Screenshot grounding data
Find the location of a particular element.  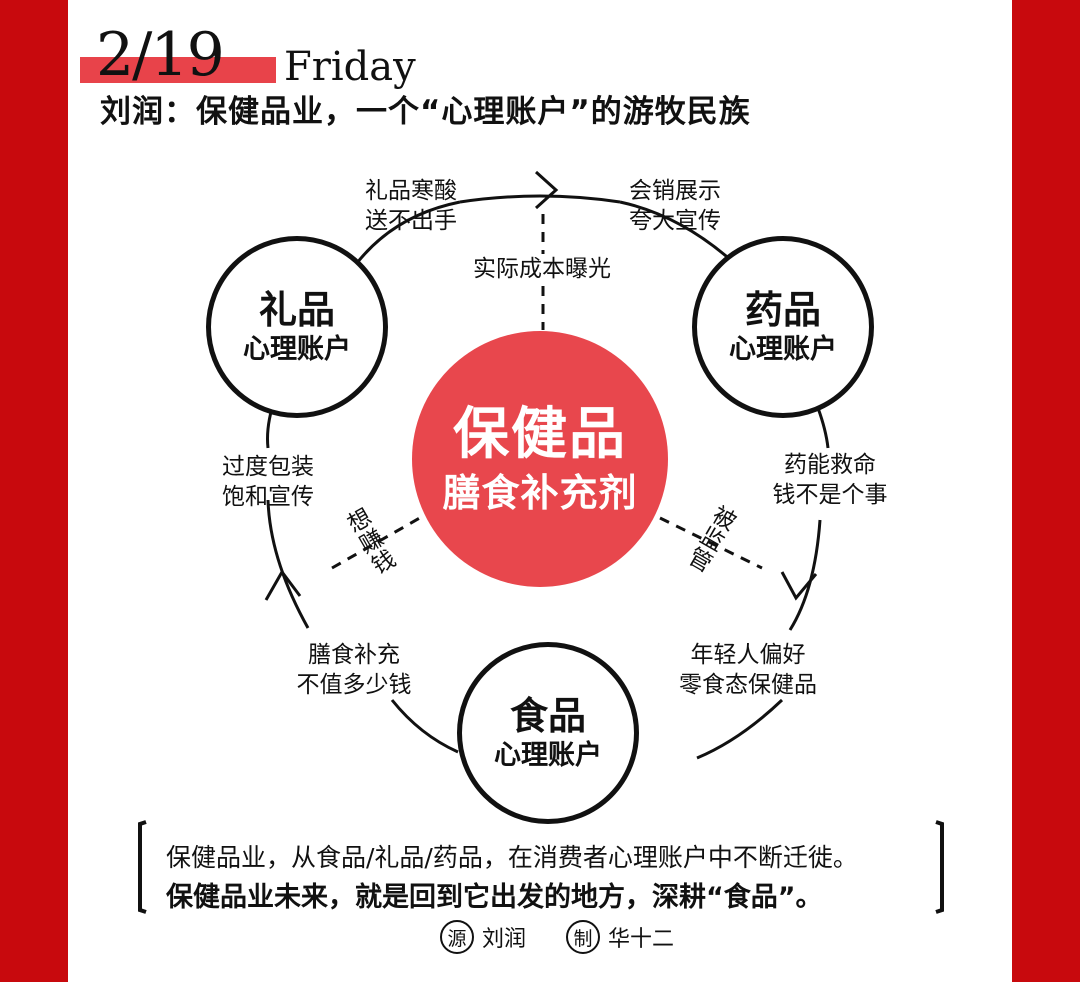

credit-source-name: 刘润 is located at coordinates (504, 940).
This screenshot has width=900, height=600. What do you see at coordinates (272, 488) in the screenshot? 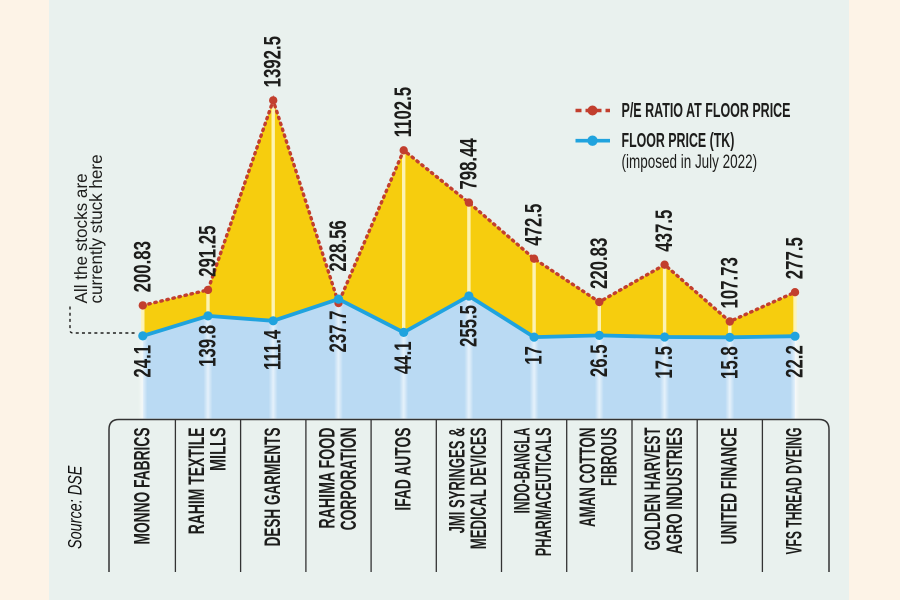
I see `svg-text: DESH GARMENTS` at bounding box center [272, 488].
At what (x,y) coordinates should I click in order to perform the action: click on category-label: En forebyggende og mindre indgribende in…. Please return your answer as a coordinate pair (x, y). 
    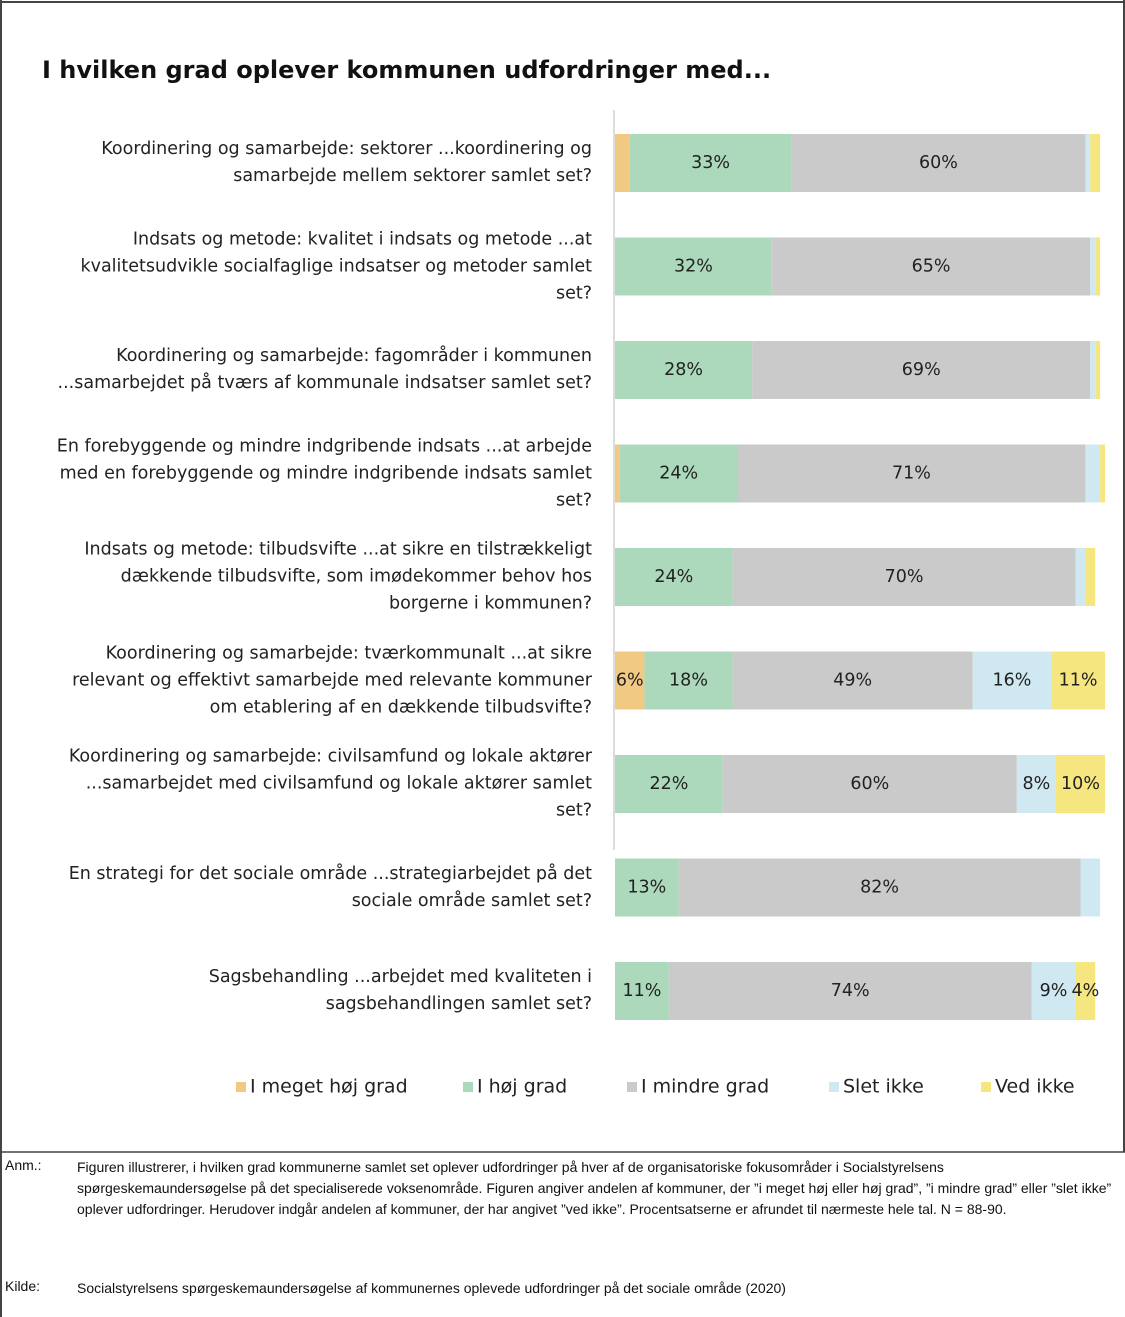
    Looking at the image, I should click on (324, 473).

...

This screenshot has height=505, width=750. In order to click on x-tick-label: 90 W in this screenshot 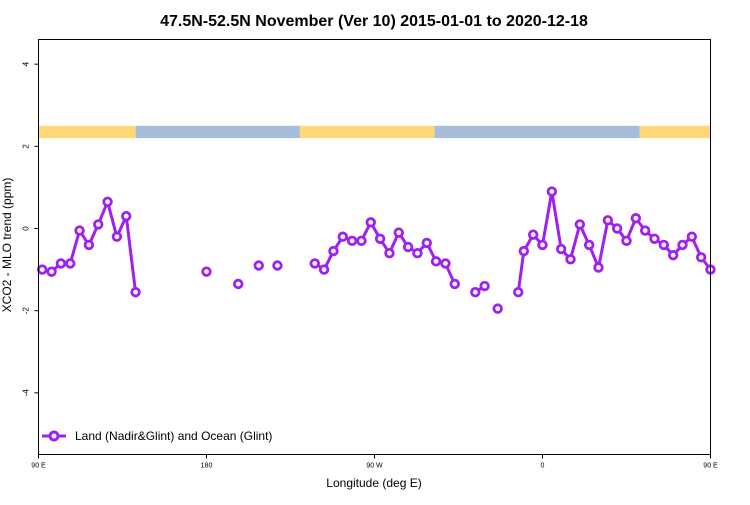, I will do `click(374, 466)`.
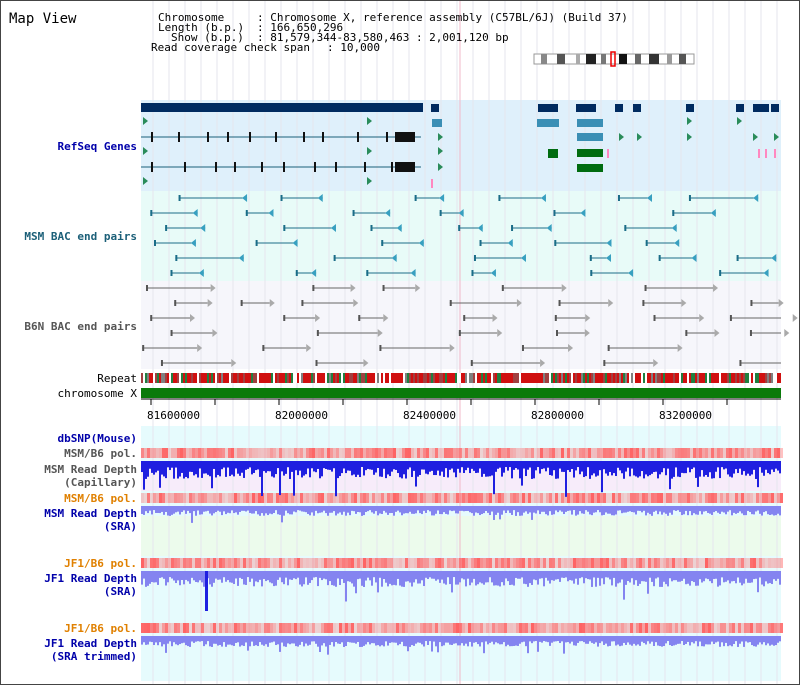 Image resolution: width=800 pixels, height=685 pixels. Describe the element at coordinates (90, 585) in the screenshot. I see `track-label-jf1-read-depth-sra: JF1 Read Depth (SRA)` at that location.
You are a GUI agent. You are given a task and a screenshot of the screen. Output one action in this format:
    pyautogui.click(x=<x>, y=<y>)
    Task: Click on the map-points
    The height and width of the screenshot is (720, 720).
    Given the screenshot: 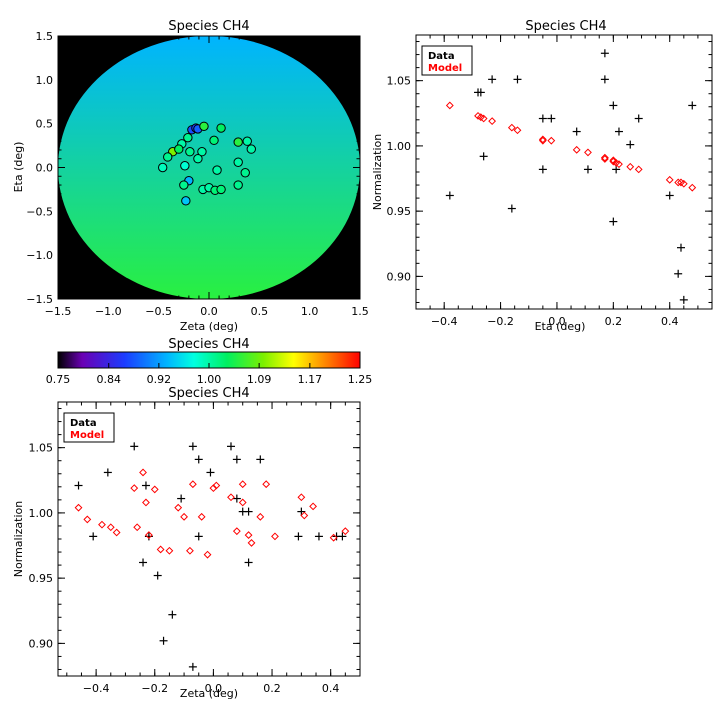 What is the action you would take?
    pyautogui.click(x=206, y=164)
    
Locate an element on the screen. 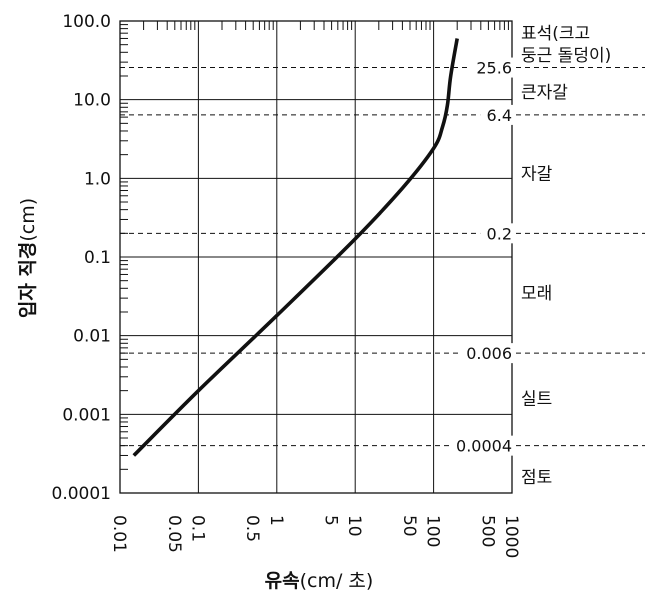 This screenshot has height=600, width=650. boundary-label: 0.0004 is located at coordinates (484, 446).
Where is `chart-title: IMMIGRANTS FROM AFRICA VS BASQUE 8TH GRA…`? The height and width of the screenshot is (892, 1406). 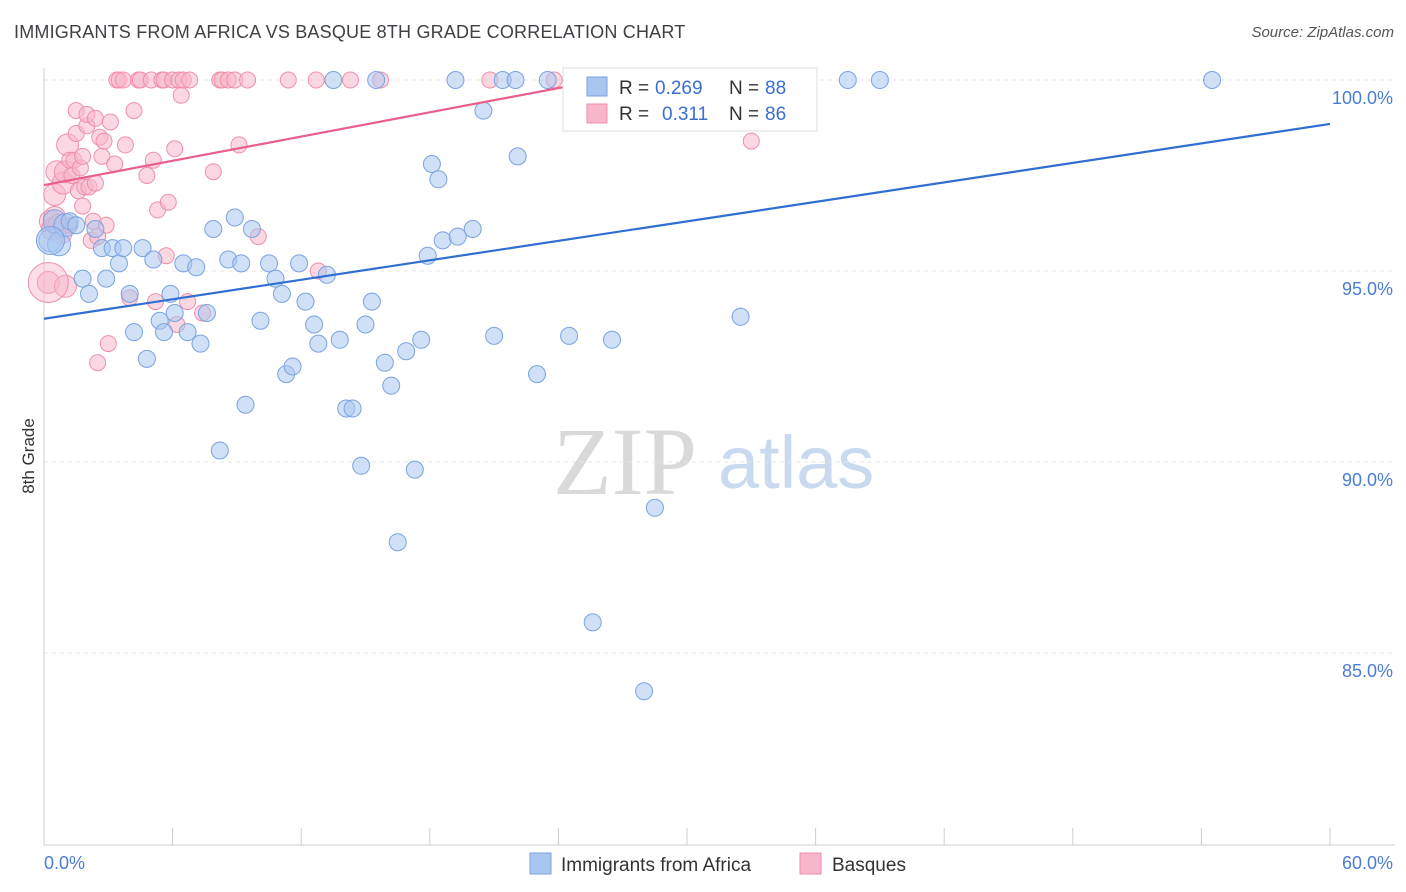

* **PROBLEM STATEMENT**
Copy the records word for word from the line with "Find the location of a particular element." to the line with "Looking at the", including both of those lines. Don't include the pictures.

* **SOLVED PROBLEM**
Find the location of a particular element.  

credit-source-name: 刘润 is located at coordinates (504, 940).
This screenshot has width=900, height=600. What do you see at coordinates (272, 488) in the screenshot? 
I see `svg-text: DESH GARMENTS` at bounding box center [272, 488].
At what (x,y) coordinates should I click in order to perform the action: click on category-label: En forebyggende og mindre indgribende in…. Please return your answer as a coordinate pair (x, y). 
    Looking at the image, I should click on (324, 473).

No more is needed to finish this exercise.